Ein Spieler aus Haiti wird von finsteren Gestalten des Geheimdiensts verprügelt und verschleppt. Auch ein Kicker aus Zaire hat wohl Todesangst. Das führt zu einer der scheinbar lustigsten Szenen der WM-Historie.

Unerhörte Szenen spielen sich im Quartier Haitis in Grünwald ab. Der Verteidiger Ernst Jean-Joseph, als erster Spieler bei einer Fußball-WM des Dopings überführt, wartet seit Tagen darauf, welches Schicksal ihn erwartet. Dann wird er von finsteren Gestalten des haitianischen Geheimdienstes aus dem Zimmer gezerrt, verprügelt und in einem Hotel in München unter Bewachung gestellt.

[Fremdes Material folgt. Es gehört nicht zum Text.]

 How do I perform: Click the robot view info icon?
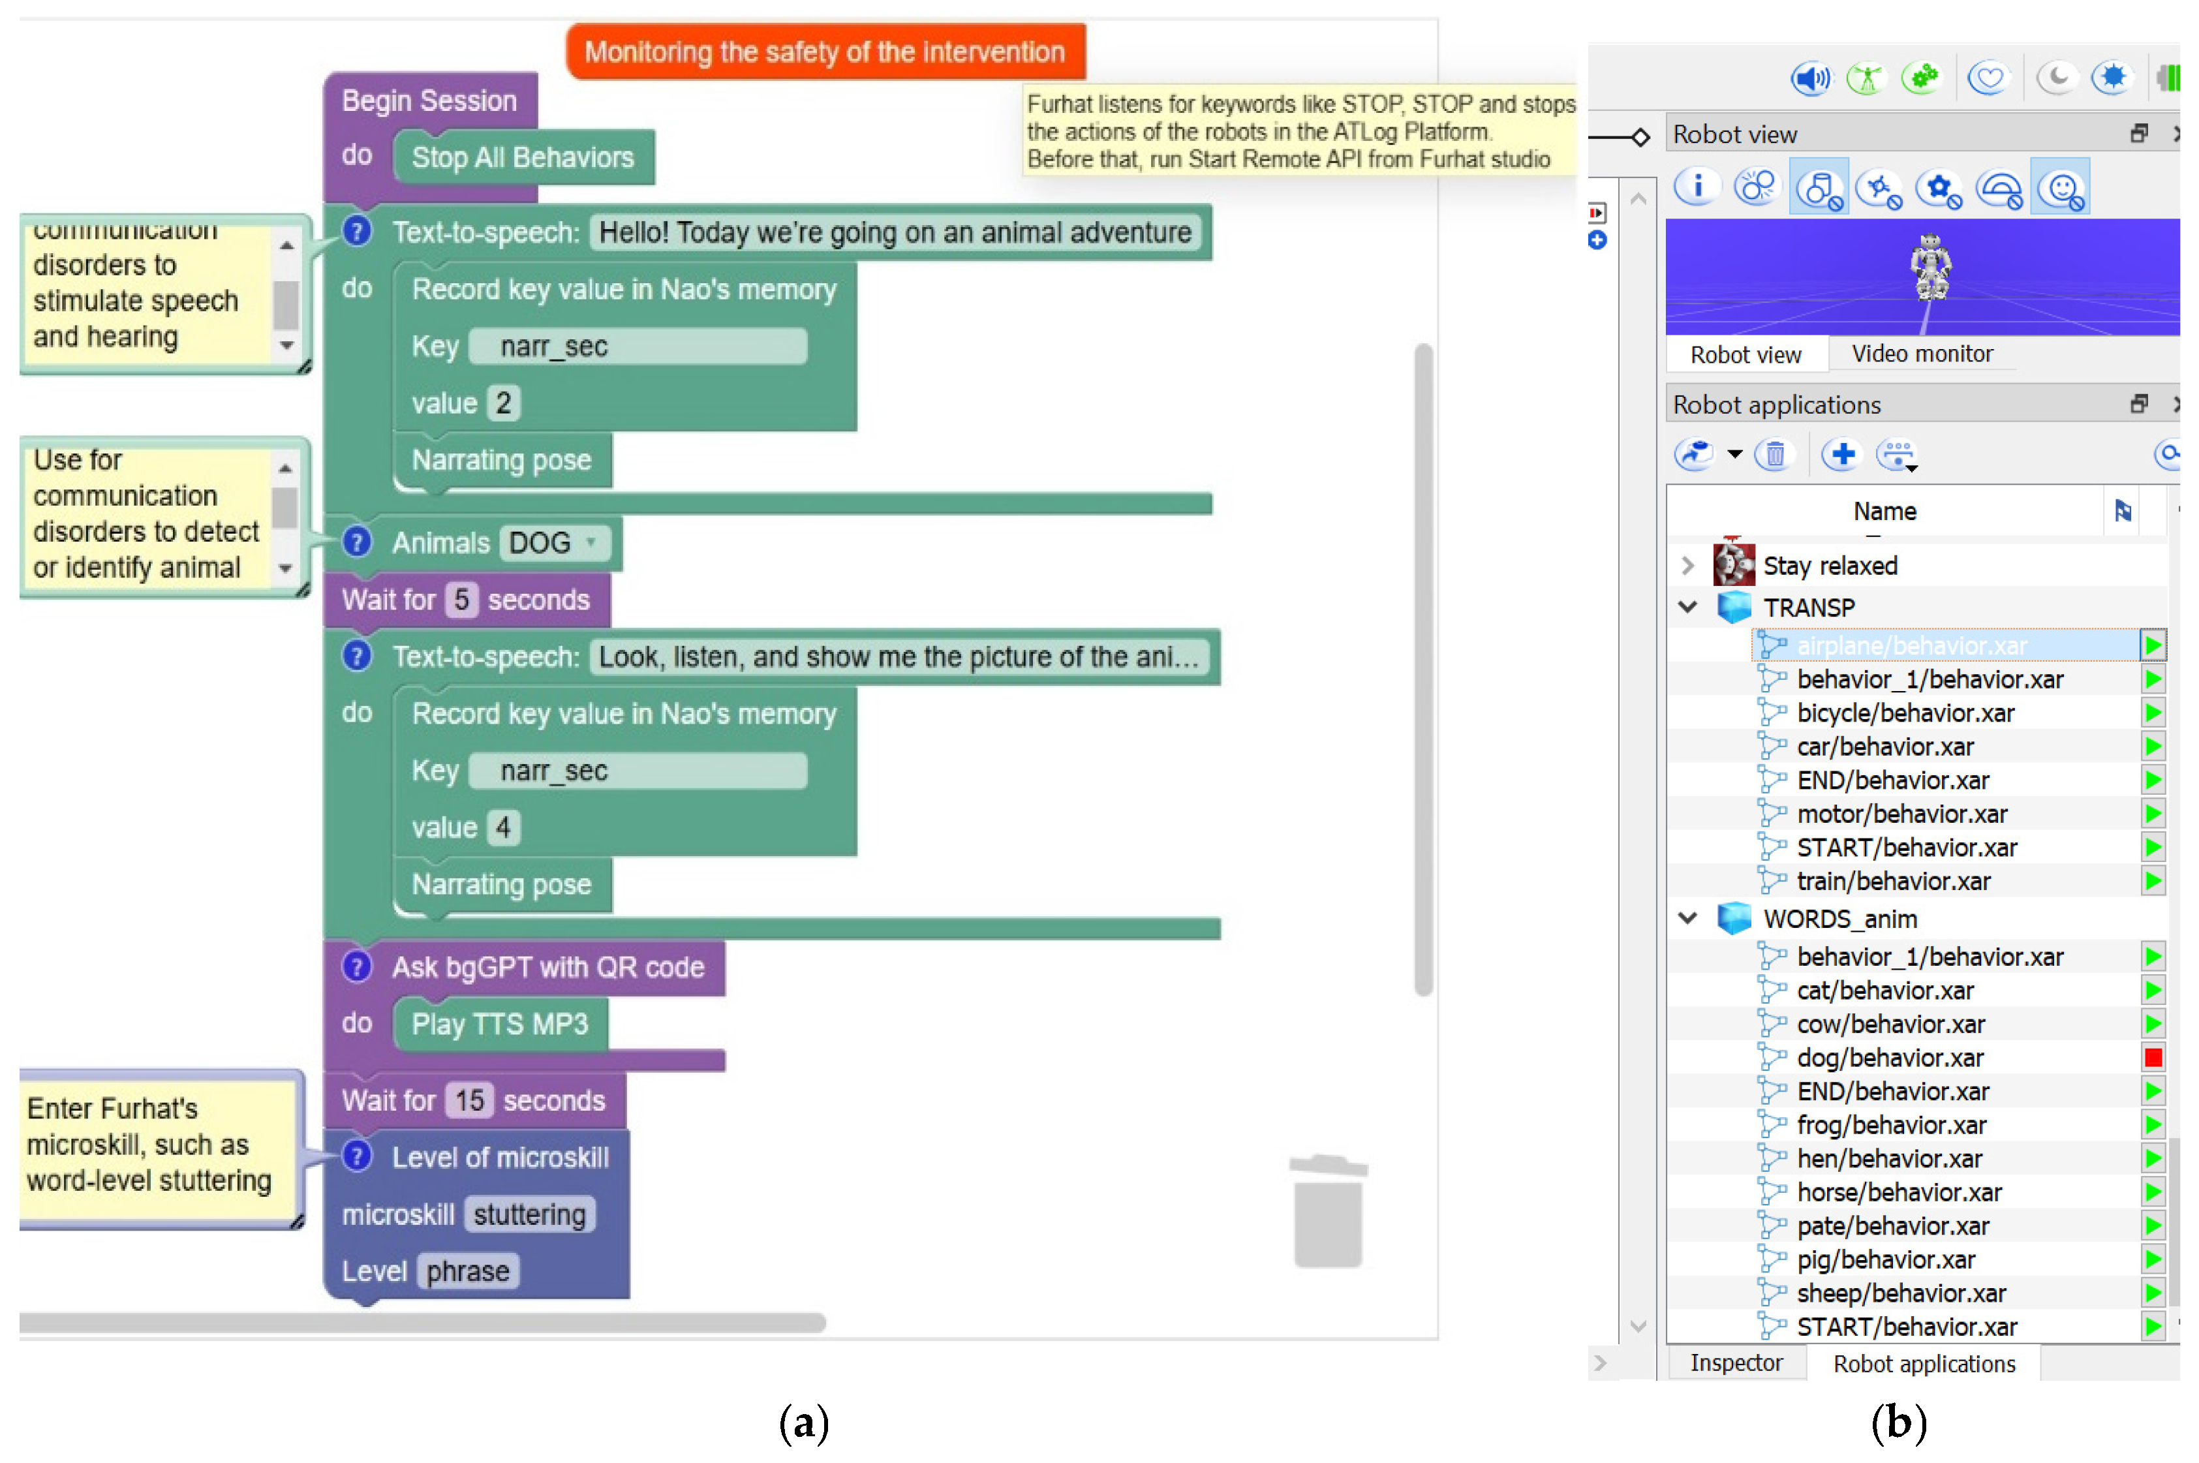(1697, 188)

Als ein alarmierter Staatsanwalt um vier Uhr früh eintrifft, beteuert der verängstigte Fußballer, er sei freiwillig dort. Um 10.15 Uhr sitzt er im Flugzeug nach Haiti, zurück auf die Insel des Jung-Diktators „Baby Doc“ Duvalier, der im Fußball die Chance sah, sein bitterarmes Land international aufzuwerten – und den Weg seiner Kicker zur WM mit viel Geld und wohl auch Schmiergeld gepflastert hat. Im entscheidenden Qualifikationsspiel wurden Trinidad und Tobago vier Tore aberkannt.

Viele Befürchtungen begleiten Jean-Joseph auf dem Heimflug. Vorher ließ man ihn Kapitän Philippe Vorbe per Telefon mitteilen, dass er noch lebe, um die Nerven der Kollegen vor dem letzten Spiel zu beruhigen – sie verlieren es 1:4 gegen Argentinien. Was dann in Haiti mit Jean-Joseph geschieht, ist nicht bekannt.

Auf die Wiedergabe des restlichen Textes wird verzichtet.